Snap to start position

I have a setup where the player is spawned into the scene at a somewhat random position. As I start the scene, I want the camera to snap to where it will come to rest.

Right now it starts targeting wherever I’ve placed it in the scene, and then zooms over. If I turn on look ahead, the camera shoots off into space, apparently it believes that the player’s moved very far in a single frame, and applies look ahead interpolation to that movement?

The only thing I can find is OnTargetObjectWarped, which takes a delta position. That’s not very useful here - to get that to be right, I’d have to calculate where the player would have to be for the camera’s current position to be correct, and then calculate the delta position. But I don’t know what that is.
I could also set the position manually, but that’d have to be updated every time i change the vcam settings.

Is there no “snap to end” thing anywhere I can call?

Try vcam.PreviousStateIsValid = false. That will turn off the damping for this frame and make the vcam snap to the new target spot.

1 Like

Hi!

Thanks for the reply! That doesn’t seem to do anything for me, but I found a solution that did work in this instance: Turn standby update to Never. I guess the camera was getting round robbin calls while I was waiting for the player to load? Before the player loads, I have zero vCams enabled.
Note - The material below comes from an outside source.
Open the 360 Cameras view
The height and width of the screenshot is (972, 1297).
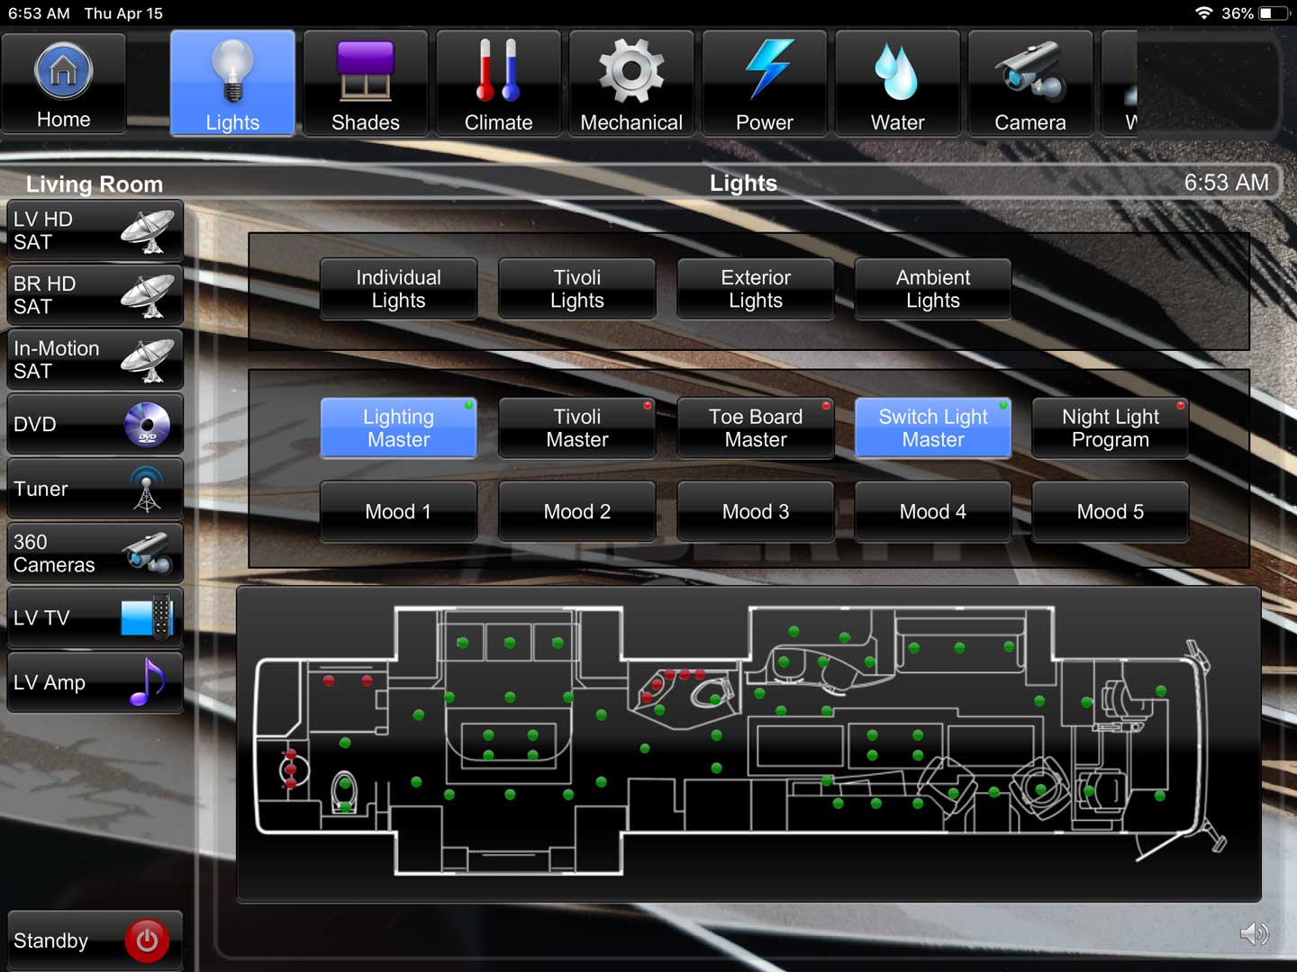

It would still be useful to have a good way to just snap the camera to the end. I could do that by having a different vcam with the exact same setup, and then cut to it, but that seems… hacky?

Let me see if I understand this.

  • While waiting for the player to spawn, you have no vcams enabled.
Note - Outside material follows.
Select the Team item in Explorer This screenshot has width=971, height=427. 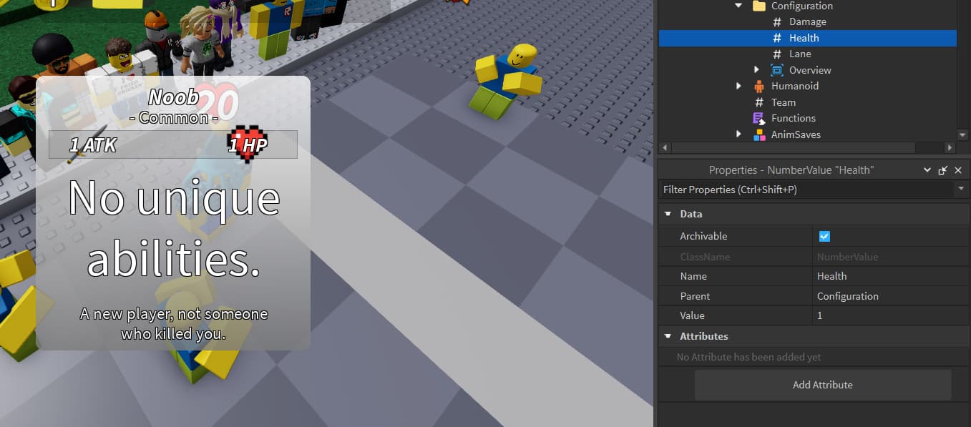point(784,102)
  • Where is the camera? How is it positioned?

  • Now, the player spawns, at some location P.

  • You enable a vcam, with a transposer that positions the vcam relative to P.

  • I believe that in that case, the vcam will snap to the appropriate spot relative to P. Standby Update should make no difference.

  • What exactly is the behaviour you are getting?

What version of Unity/CM are you using?

I just made a video to explain things, just under 4 minutes.

Available here.

Please let me know if there’s anything else I can tell you about this.

That’s really weird.

If the vcam is disabled then it’s not in standby, so will never be standby-updated until it’s enabled and even then only if there is some other vcam that’s active.
Are you sure you don’t have some other vcam that gets activated somewhere, even for a single frame?

One thing I noticed: your PreviousStateIsValid=false was on the wrong vcam.

The lookahead thing might be a bug. Would you be willing to export a simplified version of your scene that illustrates this problem and PM it to me?

D’oh.

I’ll get you a repro, no problem.

Sorry, it was my bad. I wasn’t initializing the follow object to the correct position, so the vCam was doing the correct thing.